Tuesday, February 26, 2008

Veritas on Net Neutrality

Harvard Law School held a field hearing on net neutrality on February 25, 2008.

Net Neutrality is defined in Wikipedia by Columbia Law School professor Tim Wu: "Network neutrality is best defined as a network design principle. The idea is that a maximally useful public information network aspires to treat all content, sites, and platforms equally."

The focus of the hearing was on cable operator Comcast’s Internet filtering activities. Comcast had stalled uploads from peer-to-peer file sharing applications such as BitTorrent.

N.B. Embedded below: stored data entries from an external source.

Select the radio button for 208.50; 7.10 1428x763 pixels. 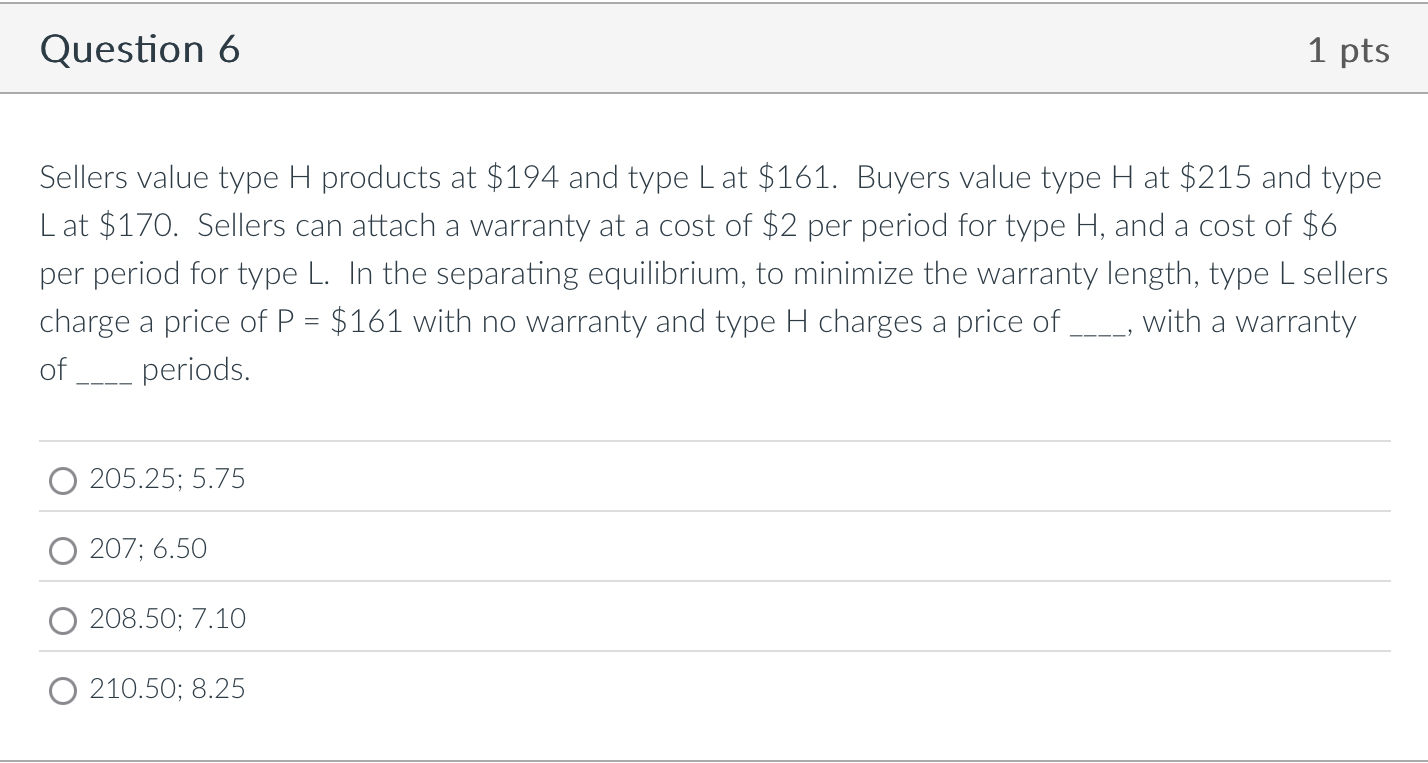(63, 620)
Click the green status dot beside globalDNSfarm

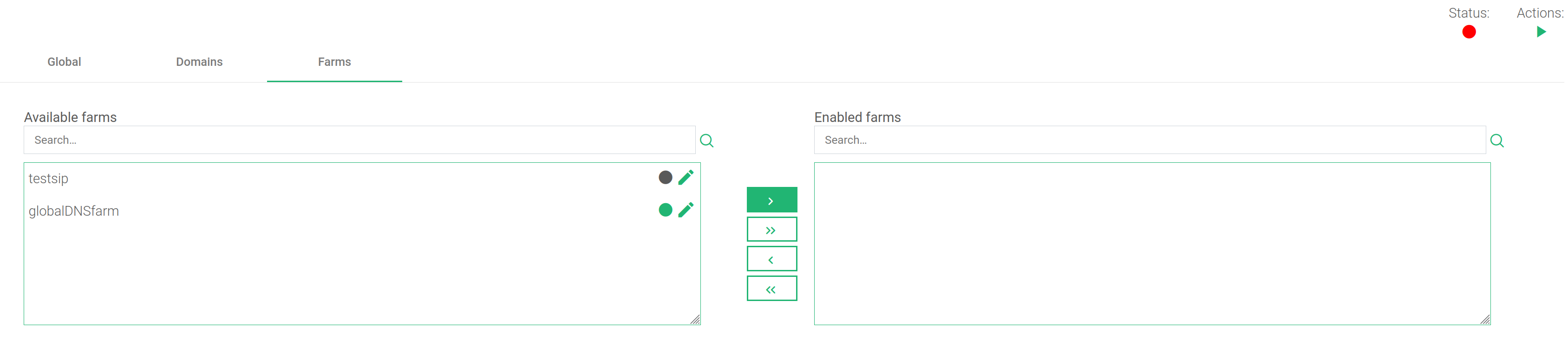[665, 210]
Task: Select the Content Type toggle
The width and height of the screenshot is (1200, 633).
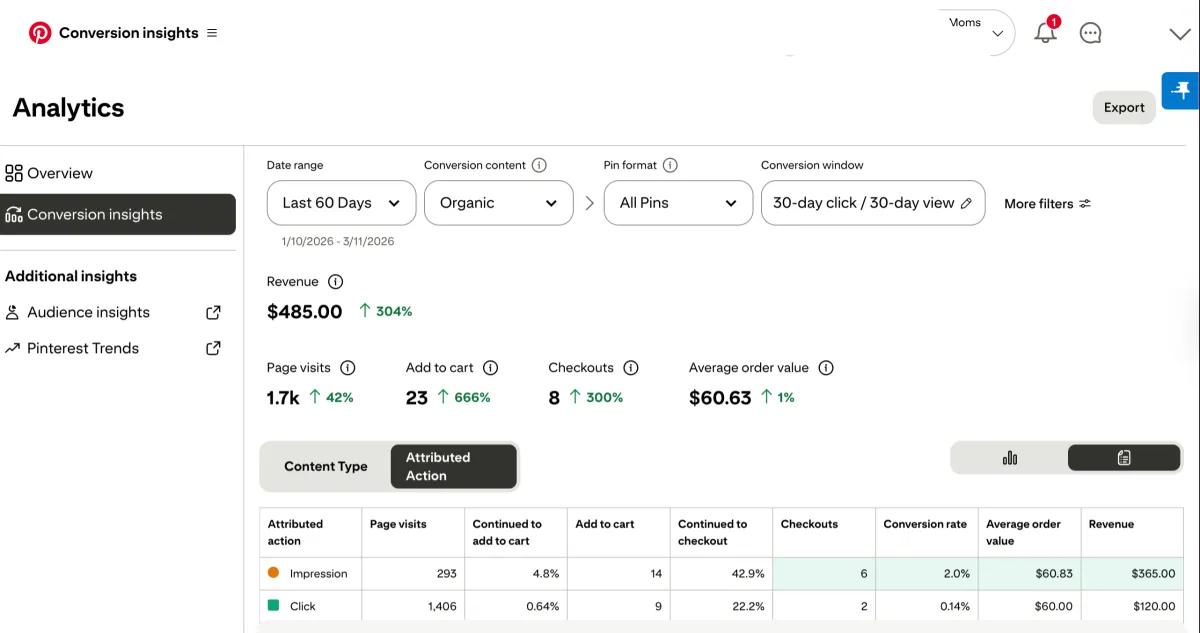Action: pyautogui.click(x=326, y=466)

Comcast admitted to causing delays for BitTorrent across its networks. Comcast uses packet shaping, which is a way to manage traffic across its network. Comcast says that BitTorrent causes congestion on their network, and that is the reason they are filtering the traffic.

Electronic Frontier Foundation, a non-for profit company that guards digital rights, said that Comcast behavior is discriminatory because the technique only focuses on file-sharing applications.

"Consumers need to know if and how network management practices distinguish between different applications, so that consumers can configure their own applications and systems properly," Martin said in his opening statement.

“The Internet is as much mine and yours as it is Comcast’s,” said Representative Edward Markey at the hearing, who introduced a bill on net neutrality. Comcast is part of at least two consumer lawsuits over its filtering activities.

David Cohen, a Comcast vice president who spoke during the hearing, re-iterated that the company does not block traffic, but merely manages it.

"All of this is designed to have a minimal amount of impact on our users," he said. "To be absolutely clear, we do not block any websites or any protocols, including P2P.